> _Estratto selezionato_
◇ ◇ ◇ ◇

Sapevi che esiste un termine massimo entro il quale l’Agenzia dell’Entrate (Ade) può pretendere il pagamento dei tributi non pagati? Ebbene si, oltre il termine di scadenza lo Stato e gli enti che lo rappresentano non hanno più il diritto di chiederti il recupero delle imposte. Fatta salva la possibilità dell’Amministrazione finanziaria ( Agenzia delle Entrate o Comune e Regione per i tributi locali) di prolungare nel tempo il suo diritto di credito, inviando prima dello scadere del termine di prescrizione, un invito al pagamento di quanto in precedenza richiesto.
Decorso il periodo di prescrizione il contribuente può quindi ritenersi libero dall’obbligo di pagamento.
In ambito tributario si parla, anche di termine di decadenza. Il legislatore tributario prevede spesso termini di decadenza e in pochi casi termini di prescrizione, ai cui si applicano in via generale la disciplina civilistica. Termini di decadenza sono previsti ad esempio per il potere di accertamento, per la liquidazione delle imposte, l’iscrizione a ruolo ma anche per il diritto al rimborso del contribuente.
Conoscere i termini di decadenza e prescrizione per il contribuente è dunque molto importante per potersi difendere da pretese di pagamenti non dovuti e sapere quando presentare ricorso.
Ma vediamo nel dettaglio cosa si intende per decadenza e prescrizione ma soprattutto quali sono i tempi previsti dalla legge.
Termini accertamento fiscale e decadenza
La decadenza vuole sanzionare chi non esercita una determinata attività o potere, idoneo a far acquistare un diritto, entro un dato termine previsto dalla legge. Superato tale termine l’attività, come ad esempio quella di accertamento, non può più essere esercitata dall’Amministrazione Finanziaria, ciò a vantaggio del contribuente che si libera dal pagamento non più dovuto.

◇ ◇ ◇ ◇

> _Record in ingresso_
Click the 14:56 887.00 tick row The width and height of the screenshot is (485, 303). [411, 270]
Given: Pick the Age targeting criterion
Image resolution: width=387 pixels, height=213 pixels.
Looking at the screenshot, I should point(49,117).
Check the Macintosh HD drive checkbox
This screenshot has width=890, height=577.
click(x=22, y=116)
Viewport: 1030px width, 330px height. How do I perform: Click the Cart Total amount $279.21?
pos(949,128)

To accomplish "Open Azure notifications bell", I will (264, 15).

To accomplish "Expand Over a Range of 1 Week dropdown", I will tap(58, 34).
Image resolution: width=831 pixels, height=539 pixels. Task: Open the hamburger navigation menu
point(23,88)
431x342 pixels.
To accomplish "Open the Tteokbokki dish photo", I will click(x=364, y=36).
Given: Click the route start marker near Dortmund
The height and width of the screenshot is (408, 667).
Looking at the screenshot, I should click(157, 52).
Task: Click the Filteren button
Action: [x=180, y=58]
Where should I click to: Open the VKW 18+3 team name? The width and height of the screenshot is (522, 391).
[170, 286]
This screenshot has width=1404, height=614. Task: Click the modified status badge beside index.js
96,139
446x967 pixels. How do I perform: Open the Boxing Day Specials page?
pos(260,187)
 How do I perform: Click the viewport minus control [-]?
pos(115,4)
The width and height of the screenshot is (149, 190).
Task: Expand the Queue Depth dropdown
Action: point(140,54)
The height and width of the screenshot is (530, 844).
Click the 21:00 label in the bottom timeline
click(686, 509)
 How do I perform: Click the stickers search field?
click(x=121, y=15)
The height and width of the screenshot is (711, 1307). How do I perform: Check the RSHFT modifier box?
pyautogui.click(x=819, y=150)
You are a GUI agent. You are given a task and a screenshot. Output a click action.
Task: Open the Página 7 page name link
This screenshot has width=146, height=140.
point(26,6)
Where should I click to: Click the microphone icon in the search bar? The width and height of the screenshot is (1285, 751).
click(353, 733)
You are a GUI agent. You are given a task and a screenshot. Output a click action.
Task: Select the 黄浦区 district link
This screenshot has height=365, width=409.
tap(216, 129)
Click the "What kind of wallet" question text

◇ ◇ ◇ ◇

> _Richieste_
(1) Riscrivi i record a partire da quello che contiene "Where should I click to: Open" fino all'ultimo record compreso, sostituendo "How do I perform" con "What should I do to" e lasciando invariato tutto il resto.
(2) Prosegui il testo sui termini di decadenza e prescrizione fiscale a partire dalla sua ultima frase.
Il testo e i record provengono da fonti diverse.

> _Risposte in ordine_
(1)
Where should I click to: Open the VKW 18+3 team name? The width and height of the screenshot is (522, 391).
[170, 286]
This screenshot has width=1404, height=614. Task: Click the modified status badge beside index.js
96,139
446x967 pixels. What should I do to: Open the Boxing Day Specials page?
pos(260,187)
 What should I do to: Click the viewport minus control [-]?
pos(115,4)
The width and height of the screenshot is (149, 190).
Task: Expand the Queue Depth dropdown
Action: point(140,54)
The height and width of the screenshot is (530, 844).
Click the 21:00 label in the bottom timeline
click(686, 509)
 What should I do to: Click the stickers search field?
click(x=121, y=15)
The height and width of the screenshot is (711, 1307). What should I do to: Check the RSHFT modifier box?
pyautogui.click(x=819, y=150)
You are a GUI agent. You are given a task and a screenshot. Output a click action.
Task: Open the Página 7 page name link
This screenshot has width=146, height=140.
point(26,6)
Where should I click to: Click the microphone icon in the search bar? The width and height of the screenshot is (1285, 751).
click(353, 733)
You are a GUI agent. You are given a task and a screenshot. Output a click action.
Task: Select the 黄浦区 district link
This screenshot has height=365, width=409.
tap(216, 129)
Click the "What kind of wallet" question text

(2)
Tra le attività da effettuarsi entro un dato termine a pena di decadenza vi è quindi il potere d’accertamento fiscale.
Termini accertamento Irpef Ires Iva
I termini di accertamento fiscale, entro cui devono essere notificati gli avvisi di accertamento a pena di decadenza per Irpef, Ires e Iva sono diversi in base al periodo d’imposta, cioè:
- a partire dal periodo d’imposta 2016 si applicano i nuovi termini. Ovvero, l’avviso d’accertamento deve pervenire entro il 31 dicembre del quinto anno successivo a quello in cui è stata presentata la dichiarazione. Il 31 dicembre del settimo anno successivo a quello in cui la dichiarazione avrebbe dovuto essere presentata, nel caso di omessa presentazione della dichiarazione o di presentazione di dichiarazione nulla [1] . Inoltre, a partire dal 2016 non opera più il raddoppio dei termini decadenziali previsti nel caso di reati tributari di cui al D.l.gs 74/2000;
- per i periodi di imposta precedenti e quindi fino al 2015 il termine è diverso. Gli avvisi di accertamento dovevano essere notificati entro il 31 dicembre del quarto anno successivo a quello in cui è stata presentata la dichiarazione. Nei casi di omessa dichiarazione o dichiarazione nulla, entro il 31 dicembre del quinto anno successivo a quello in cui avrebbe dovuto essere presentata.
Affinché sia valido l’avviso d’accertamento deve quindi pervenire entro tali termini.
Se ricevi un avviso di accertamento scaduto potrai tutelarti con il ricorso obbligatorio alla mediazione, per importi fino a 50.000 euro o con il ricorso in Commissione tributaria per importi maggiori.
Tracciamento pagamenti e riduzioni termini accertamento
Con la legge di bilancio 2018 [2], i contribuenti che producono redditi d’impresa e di lavoro autonomo ed effettuano la fatturazione elettronica, potranno usufruire di una riduzione di due anni dei termini d’accertamento. In questo caso il termine di accertamento per i redditi dichiarati sarà il 31 dicembre del terzo anno successivo a quello di presentazione della dichiarazione art.3 D.lgs 127/2015 . La riduzione è però accordata a condizione che utilizzino mezzi di pagamenti tracciabili, per pagamenti ricevuti ed effettuati, il cui importo supera i 500 euro e secondo le modalità stabilite con decreto del MEF.
Fermo restando che, la riduzione dei termini di accertamento non si applica ai soggetti che svolgono attività di commercio al minuto o assimilate [3] ad eccezione di chi trasmette telematicamente i dati dei corrispettivi giornalieri.
Termine prescrizione tasse
Una volta posta in essere l’attività di accertamento, rispettando il termine di decadenza, e sorto definitivamente il diritto di credito (per omessa impugnazione dell’avviso d’accertamento o se impugnato confermato da sentenza passata in giudicato) se il pagamento di quanto richiesto non viene effettuato sarà sottoposto al termine di prescrizione.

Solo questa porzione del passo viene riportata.